Professor Baesu’s research is in the general area of solid mechanics. There are three main areas of interest: (i) electromechanical effects, (ii) fiber networks, and (iii) biomechanics.

Electromechanical effects: Her research in the electrodynamics of continuous media has focused on modeling coupled nonlinear electromechanical effects in solids, especially piezoelectric materials, with an emphasis on the effects of initial electric and mechanical fields on subsequent behavior. Her work in this area has led to substantial contributions to the understanding of failure and material stability in electroactive materials, in general, and in piezoelectrics in particular. Current research interests in this area include multiscale modeling of piezoelectricity.

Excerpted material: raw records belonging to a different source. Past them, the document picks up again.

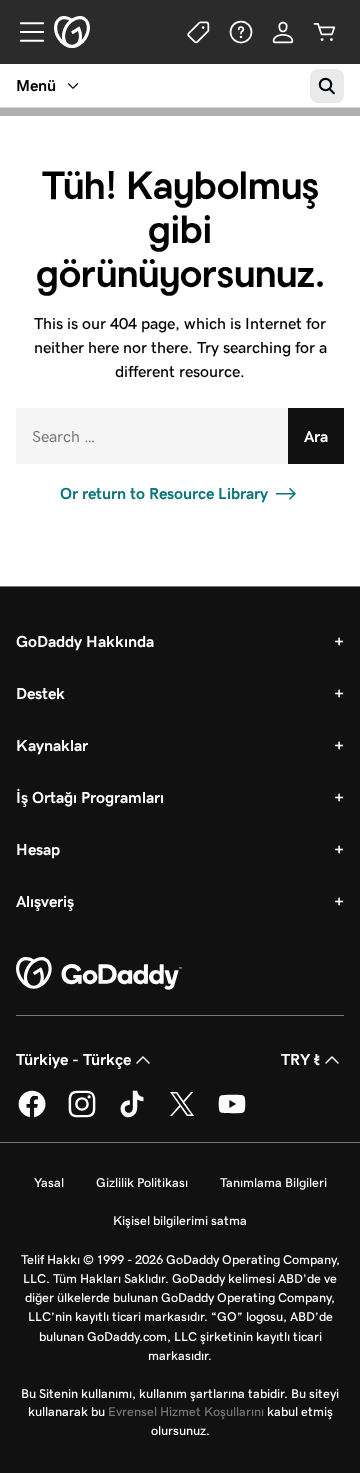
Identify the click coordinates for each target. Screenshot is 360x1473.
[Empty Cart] (325, 32)
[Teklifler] (199, 32)
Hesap (38, 849)
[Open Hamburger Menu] (24, 32)
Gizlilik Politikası (142, 1182)
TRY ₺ (300, 1059)
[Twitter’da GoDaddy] (182, 1114)
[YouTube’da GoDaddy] (232, 1114)
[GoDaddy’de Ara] (327, 86)
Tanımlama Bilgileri (273, 1182)
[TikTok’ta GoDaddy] (132, 1114)
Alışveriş (45, 901)
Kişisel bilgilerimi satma (180, 1220)
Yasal (49, 1182)
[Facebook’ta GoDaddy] (32, 1114)
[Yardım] (241, 32)
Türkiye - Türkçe (73, 1059)
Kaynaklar (52, 745)
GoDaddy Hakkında (85, 641)
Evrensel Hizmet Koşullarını (186, 1411)
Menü (36, 85)
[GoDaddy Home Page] (99, 974)
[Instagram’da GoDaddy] (82, 1114)
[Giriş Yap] (283, 32)
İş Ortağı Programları (90, 797)
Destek (40, 693)
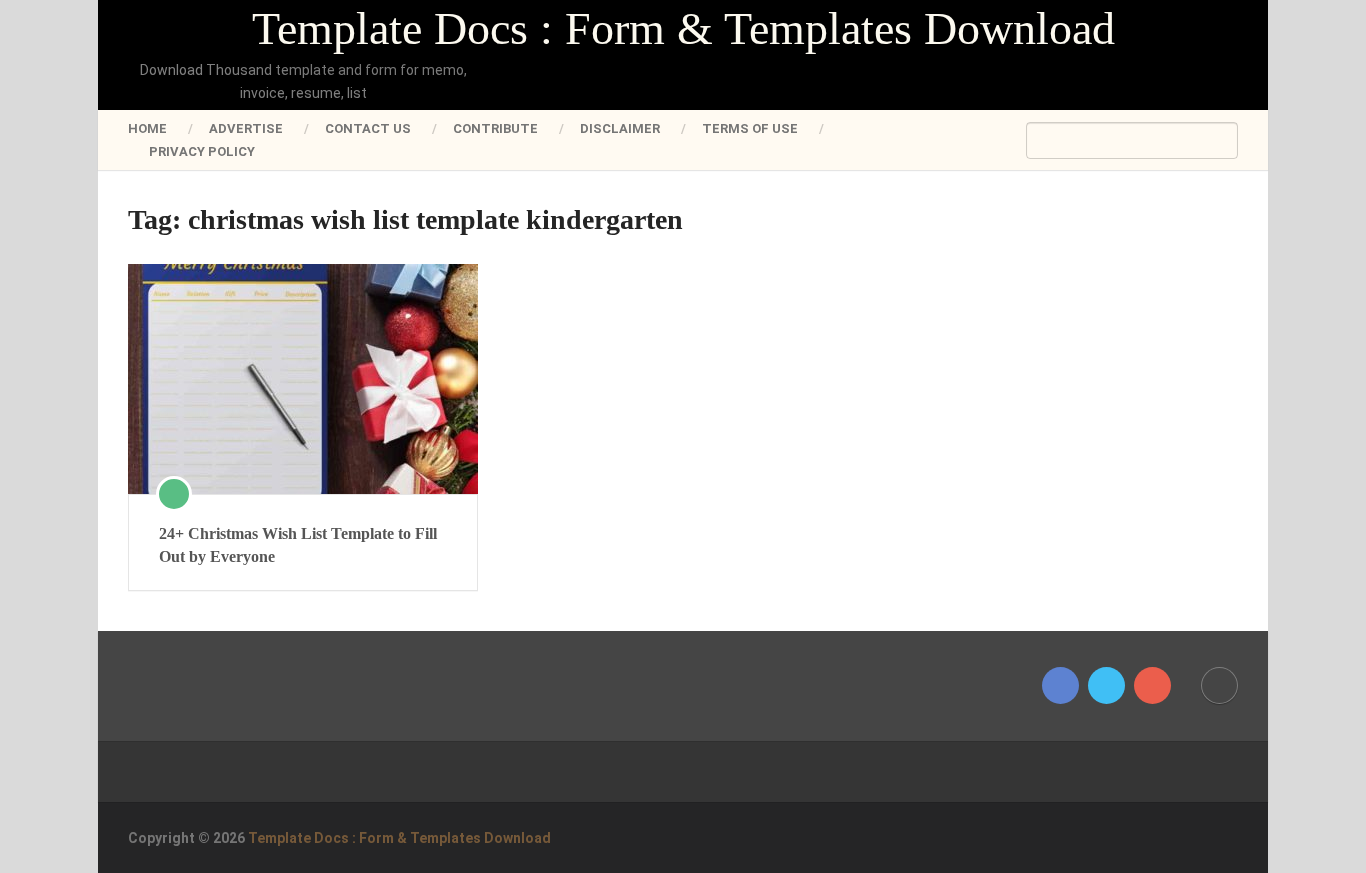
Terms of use (750, 128)
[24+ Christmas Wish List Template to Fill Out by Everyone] (303, 379)
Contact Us (368, 128)
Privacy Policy (202, 151)
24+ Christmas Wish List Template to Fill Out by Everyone (298, 544)
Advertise (246, 128)
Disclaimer (620, 128)
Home (147, 128)
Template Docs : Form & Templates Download (683, 29)
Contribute (495, 128)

Fiber networks: Another area of research that Professor Baesu is actively pursuing is the modeling of continua of filamentary networks. She developed a model for continua composed of a network of elastic-plastic fibers, which allows the overall response of the continuum to be inferred from the properties of each fiber family and, vice versa, under certain restrictions on the number of fiber families. This last feature may be particularly useful for the experimental characterization of certain composites consisting of nanofibers, for which the properties of the nanofibers cannot be directly measured. Currently, this paradigm is extended to a network of piezoelectric fibers, which are again important for smart structure applications. Further, she is exploring applications of this theory to the design of tissue scaffolds for biomedical applications.

Biomechanics (cellular mechanics): Another area of Professor Baesu’s research is the mechanics of living cells. In a unique collaborative effort with biologists and materials scientists at the Lawrence Livermore National Laboratory, she has helped develop a multi-pronged research program that integrates experimental, theoretical, and computational approaches, centered on the unique capabilities of the atomic force microscope (AFM). The focus of her work has been the development of a nonlinear model of the cell membrane and the modeling of contact between the AFM tip and the cell membrane. The aim is to exploit these capabilities and develop a tool for non-destructive monitoring of changes in living cells, with applications, e.g., to early diagnosis of cancer, multiple sclerosis, and pathogen invasion.